● Work required: Search the material for the string "agent" and copy each line where it occurs.

_ _ _ _ _ _ _

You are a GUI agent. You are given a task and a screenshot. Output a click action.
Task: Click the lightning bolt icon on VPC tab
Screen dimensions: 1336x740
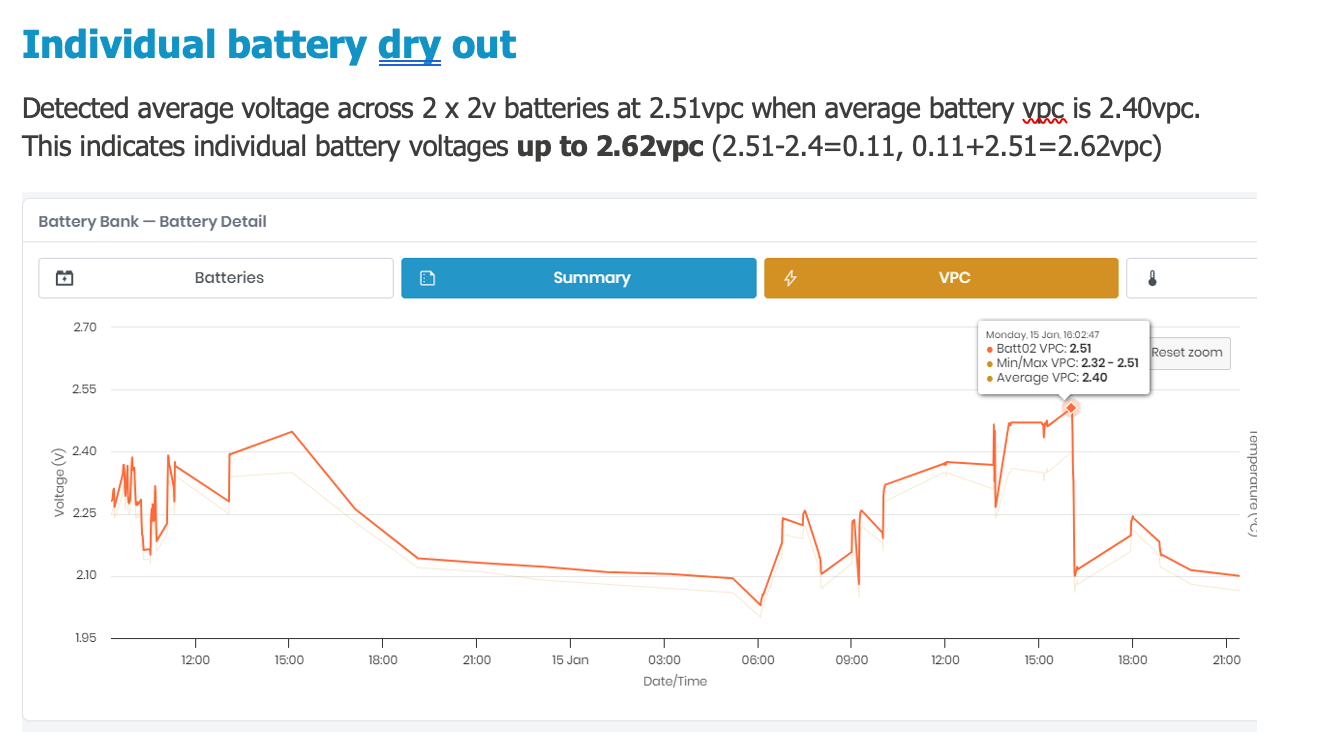tap(790, 278)
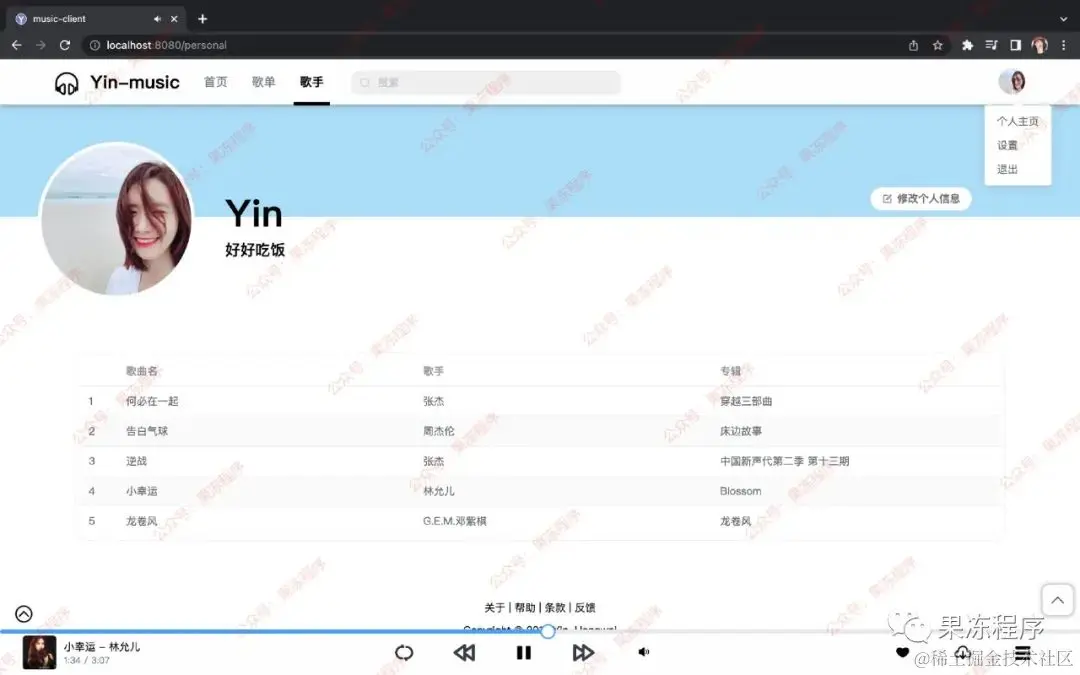Select 设置 from the avatar menu
This screenshot has width=1080, height=675.
point(1008,145)
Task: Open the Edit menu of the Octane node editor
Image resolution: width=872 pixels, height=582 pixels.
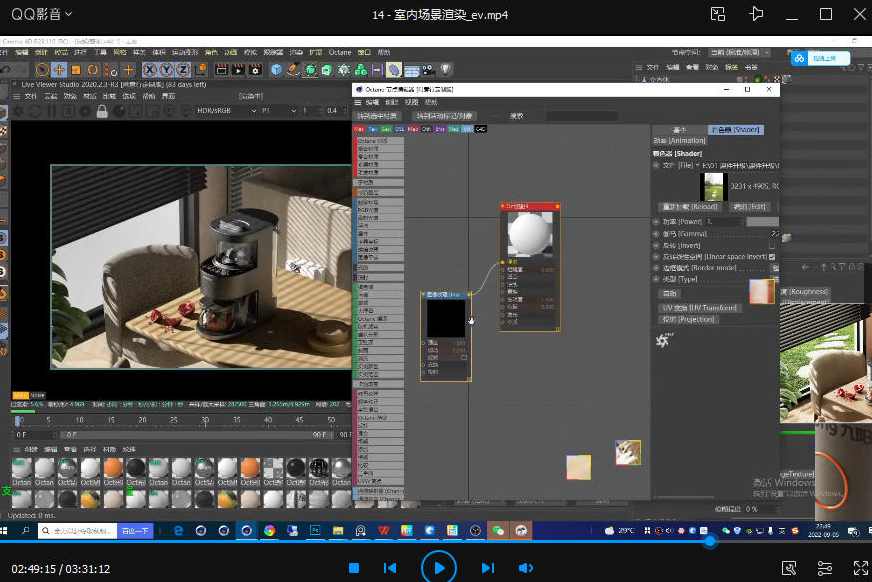Action: pos(372,102)
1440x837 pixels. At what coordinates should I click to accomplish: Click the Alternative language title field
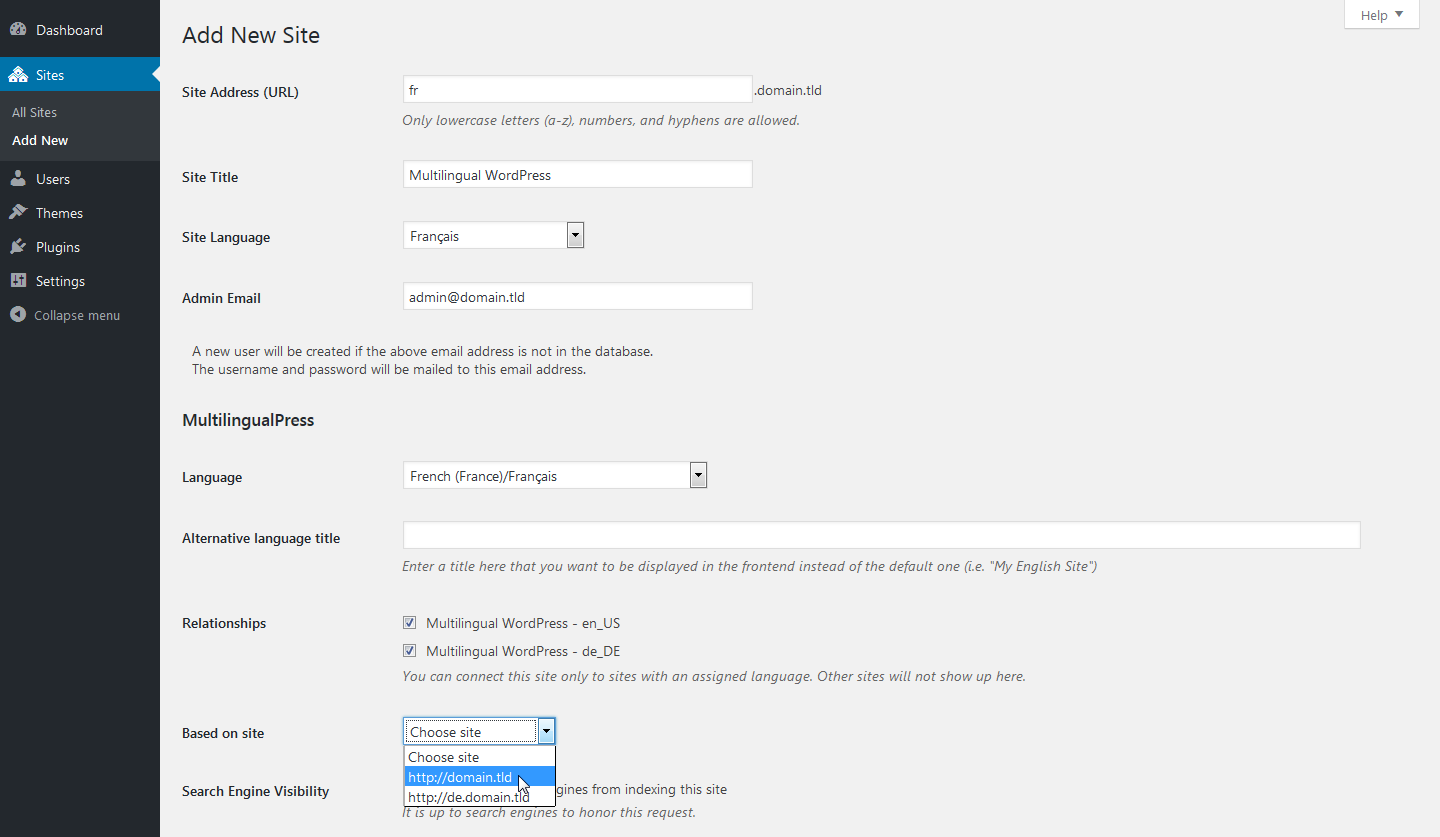880,535
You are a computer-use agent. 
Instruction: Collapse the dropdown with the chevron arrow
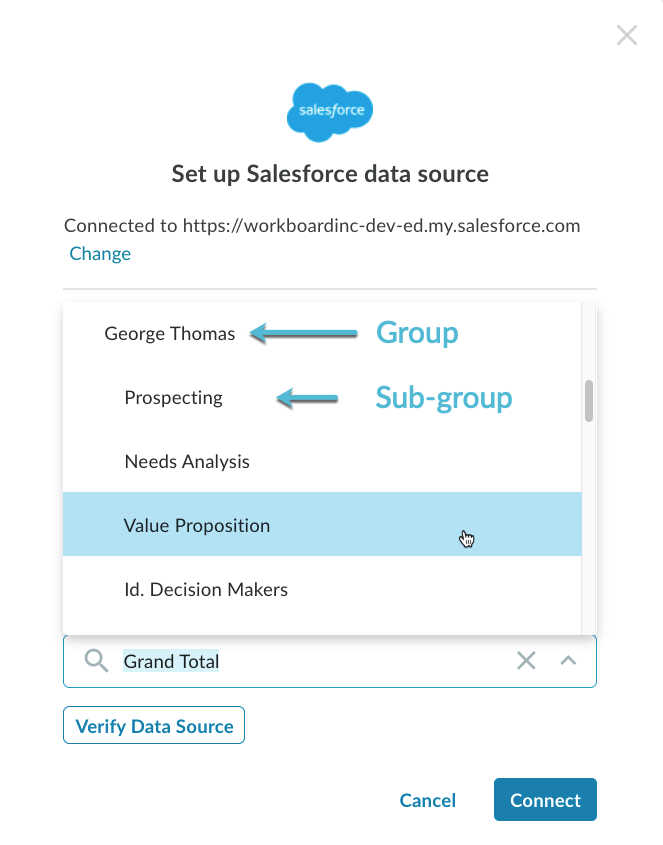click(x=568, y=661)
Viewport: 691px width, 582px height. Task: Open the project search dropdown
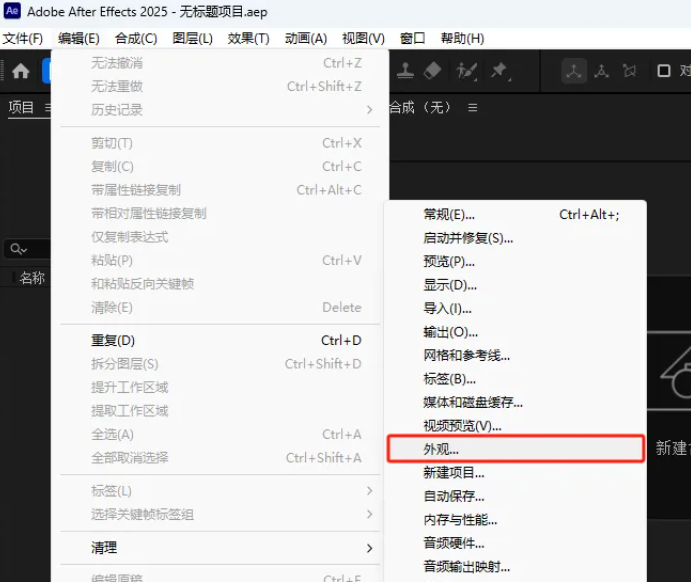17,249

_ _ _ _ _ _ _

● Response to the task:
You are a GUI agent. You are given a task and a screenshot. Output a click action.
You are a computer-use agent. 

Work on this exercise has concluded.